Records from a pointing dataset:
━━━━━━━━
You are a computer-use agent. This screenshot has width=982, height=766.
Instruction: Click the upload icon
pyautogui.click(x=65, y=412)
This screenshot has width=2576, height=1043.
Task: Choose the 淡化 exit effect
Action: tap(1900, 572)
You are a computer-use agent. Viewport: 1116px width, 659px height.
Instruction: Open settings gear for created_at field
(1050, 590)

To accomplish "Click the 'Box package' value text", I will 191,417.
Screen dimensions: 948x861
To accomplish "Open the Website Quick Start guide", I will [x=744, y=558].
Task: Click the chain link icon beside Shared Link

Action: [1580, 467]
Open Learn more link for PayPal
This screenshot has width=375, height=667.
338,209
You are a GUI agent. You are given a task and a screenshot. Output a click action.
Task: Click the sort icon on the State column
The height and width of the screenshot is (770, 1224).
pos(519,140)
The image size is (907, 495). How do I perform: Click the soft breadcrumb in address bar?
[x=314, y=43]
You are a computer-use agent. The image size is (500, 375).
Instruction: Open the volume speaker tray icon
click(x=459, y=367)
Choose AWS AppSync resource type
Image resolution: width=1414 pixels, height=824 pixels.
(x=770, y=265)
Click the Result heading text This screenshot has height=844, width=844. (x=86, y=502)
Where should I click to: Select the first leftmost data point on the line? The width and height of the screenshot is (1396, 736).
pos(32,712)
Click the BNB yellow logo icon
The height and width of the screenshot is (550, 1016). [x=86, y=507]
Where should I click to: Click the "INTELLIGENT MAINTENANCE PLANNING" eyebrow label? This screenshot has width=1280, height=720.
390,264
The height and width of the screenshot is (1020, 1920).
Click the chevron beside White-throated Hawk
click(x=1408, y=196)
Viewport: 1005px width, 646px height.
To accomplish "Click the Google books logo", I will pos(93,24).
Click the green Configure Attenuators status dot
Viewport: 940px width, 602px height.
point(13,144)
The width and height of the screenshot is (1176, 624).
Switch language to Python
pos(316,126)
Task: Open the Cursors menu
━━━━━━━━
THE PROBLEM = Reproduce every row above verbatim, leaving nothing out and changing nothing.

RESPONSE TO THIS EXERCISE =
You are a computer-use agent. This screenshot has width=982, height=766.
Instruction: Click the upload icon
pyautogui.click(x=65, y=412)
This screenshot has width=2576, height=1043.
Task: Choose the 淡化 exit effect
Action: tap(1900, 572)
You are a computer-use agent. Viewport: 1116px width, 659px height.
Instruction: Open settings gear for created_at field
(1050, 590)

To accomplish "Click the 'Box package' value text", I will 191,417.
Screen dimensions: 948x861
To accomplish "Open the Website Quick Start guide", I will [x=744, y=558].
Task: Click the chain link icon beside Shared Link

Action: [1580, 467]
Open Learn more link for PayPal
This screenshot has width=375, height=667.
338,209
You are a GUI agent. You are given a task and a screenshot. Output a click action.
Task: Click the sort icon on the State column
The height and width of the screenshot is (770, 1224).
pos(519,140)
The image size is (907, 495). How do I perform: Click the soft breadcrumb in address bar?
[x=314, y=43]
You are a computer-use agent. The image size is (500, 375).
Instruction: Open the volume speaker tray icon
click(x=459, y=367)
Choose AWS AppSync resource type
Image resolution: width=1414 pixels, height=824 pixels.
(x=770, y=265)
Click the Result heading text This screenshot has height=844, width=844. (x=86, y=502)
Where should I click to: Select the first leftmost data point on the line? The width and height of the screenshot is (1396, 736).
pos(32,712)
Click the BNB yellow logo icon
The height and width of the screenshot is (550, 1016). [x=86, y=507]
Where should I click to: Click the "INTELLIGENT MAINTENANCE PLANNING" eyebrow label? This screenshot has width=1280, height=720.
390,264
The height and width of the screenshot is (1020, 1920).
Click the chevron beside White-throated Hawk
click(x=1408, y=196)
Viewport: 1005px width, 646px height.
To accomplish "Click the Google books logo", I will pos(93,24).
Click the green Configure Attenuators status dot
Viewport: 940px width, 602px height.
point(13,144)
The width and height of the screenshot is (1176, 624).
Switch language to Python
pos(316,126)
Task: Open the Cursors menu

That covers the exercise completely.